Make More Time for Yourself: Part 2



Step 1: See What You Can Give Up


What distractions can I limit, if not eliminate?


Shut the door. Seriously. If you have work to do, make it clear to your assistant/colleagues/kids/spouse that you need to be left alone.

 A 2004 study found that office workers are interrupted, on average, every three minutes. The study’s researchers also found that it takes about 23 minutes for people to get back to the task they were taken away from. If you don’t have a door to close, put a sign on the back of your chair that says, please do not disturb. (Dorky? Sure. But it works — we’ve tried it.)
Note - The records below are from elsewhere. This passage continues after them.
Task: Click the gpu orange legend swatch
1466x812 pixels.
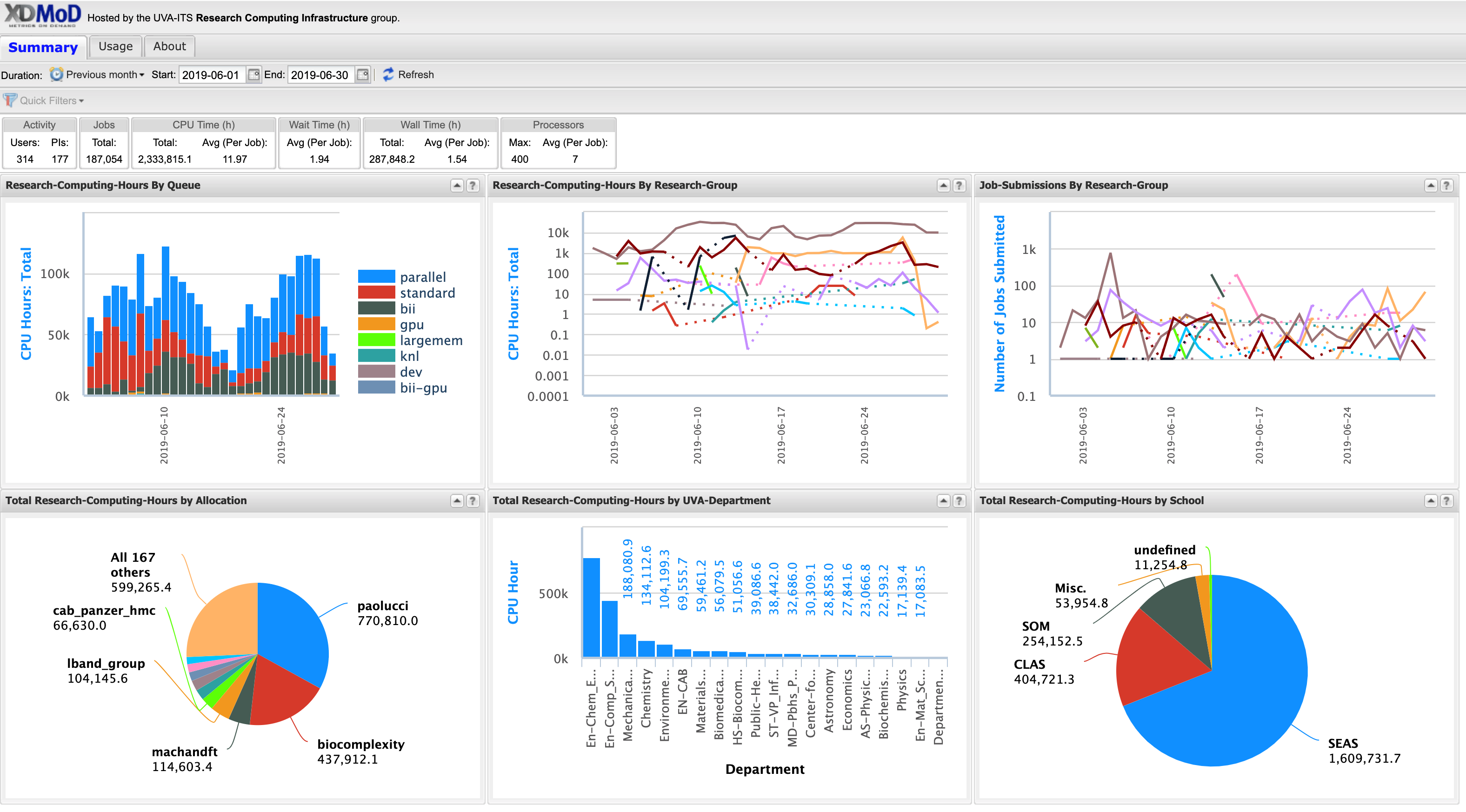Action: click(376, 324)
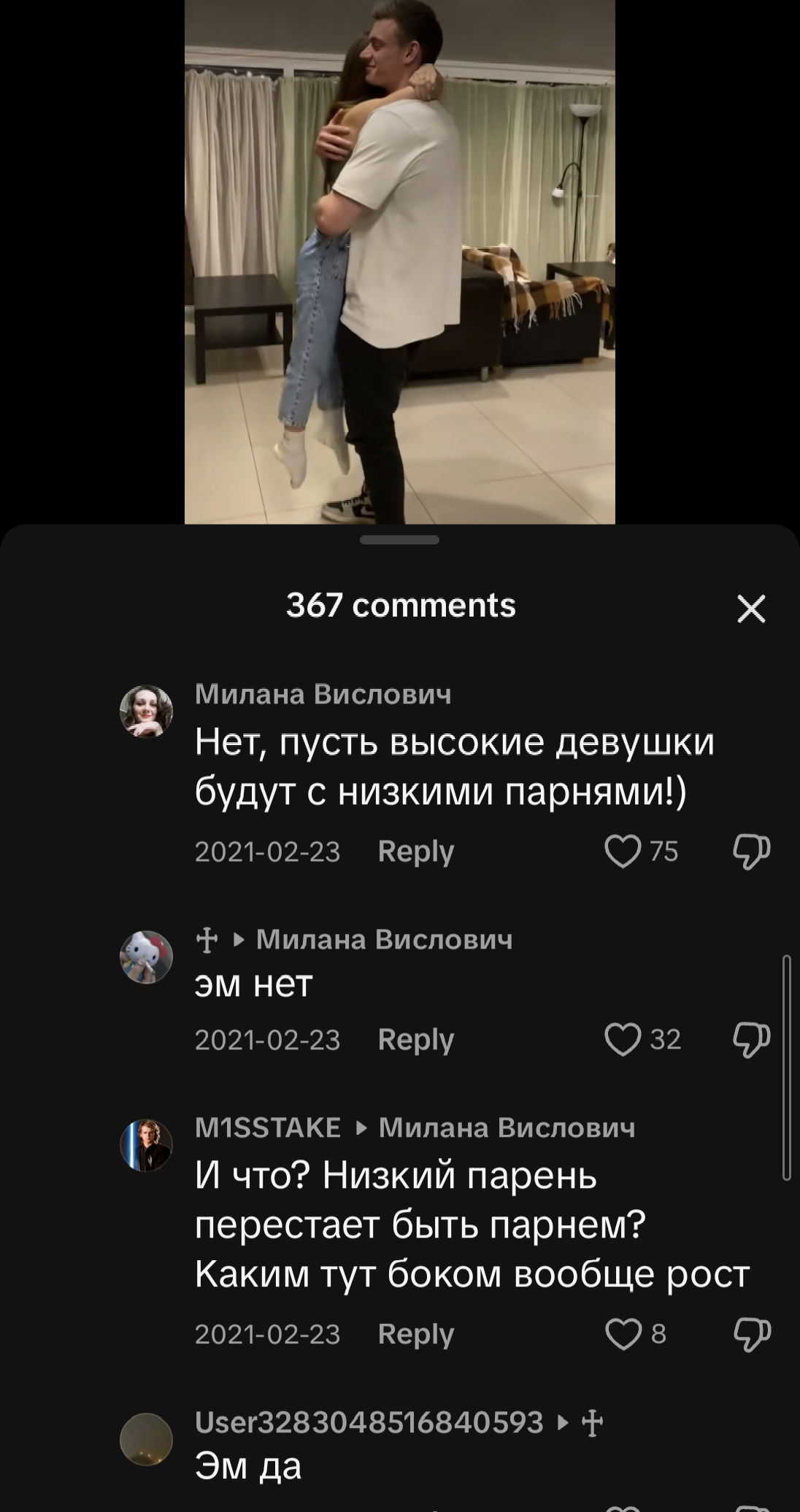Like the 'эм нет' reply
The height and width of the screenshot is (1512, 800).
tap(623, 1039)
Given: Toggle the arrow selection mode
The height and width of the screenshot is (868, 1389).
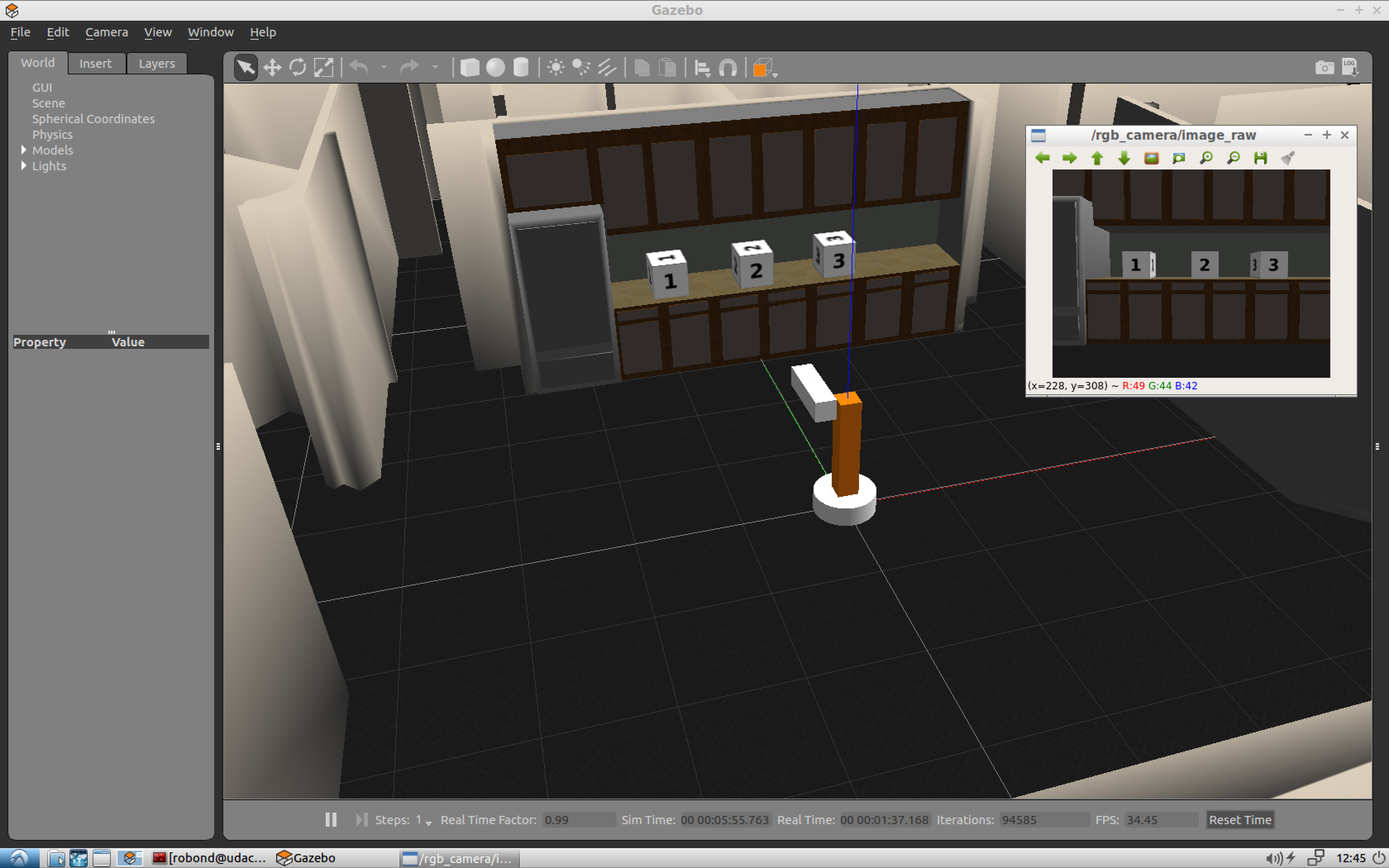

•  At work, resist the urge to check your e-mail 500 times a day (or however often you usually do). For a truly rewarding challenge, time-management expert Timothy Ferriss recommends checking only twice a day — at noon and at 4 p.m. “I’ve found those are the times when you’re most likely to have responses to your previously sent e-mails,” he says. And make liberal use of the auto-respond feature: When you’re swamped, direct e-mailers to an assistant or, with his or her permission, a colleague.


•  As for TV, watch a show you love, then turn off the set. The average American spends 2.4 hours a day in front of the tube, but that investment yields sparse rewards. “

We found that watching TV doesn’t make people nearly as happy as activities that really engage them, like playing tennis, taking a walk, and sharing a meal with their family,” says David Schkade, a psychologist and a professor of management at the University of California, San Diego

Step 3: Reschedule Your Schedule

Now that you’ve freed up precious minutes (hopefully lots of them!), it’s time to reshape your days. “Overwhelmed? Take the helm,” says productivity expert David Allen. In other words, decide how you want to spend your energy.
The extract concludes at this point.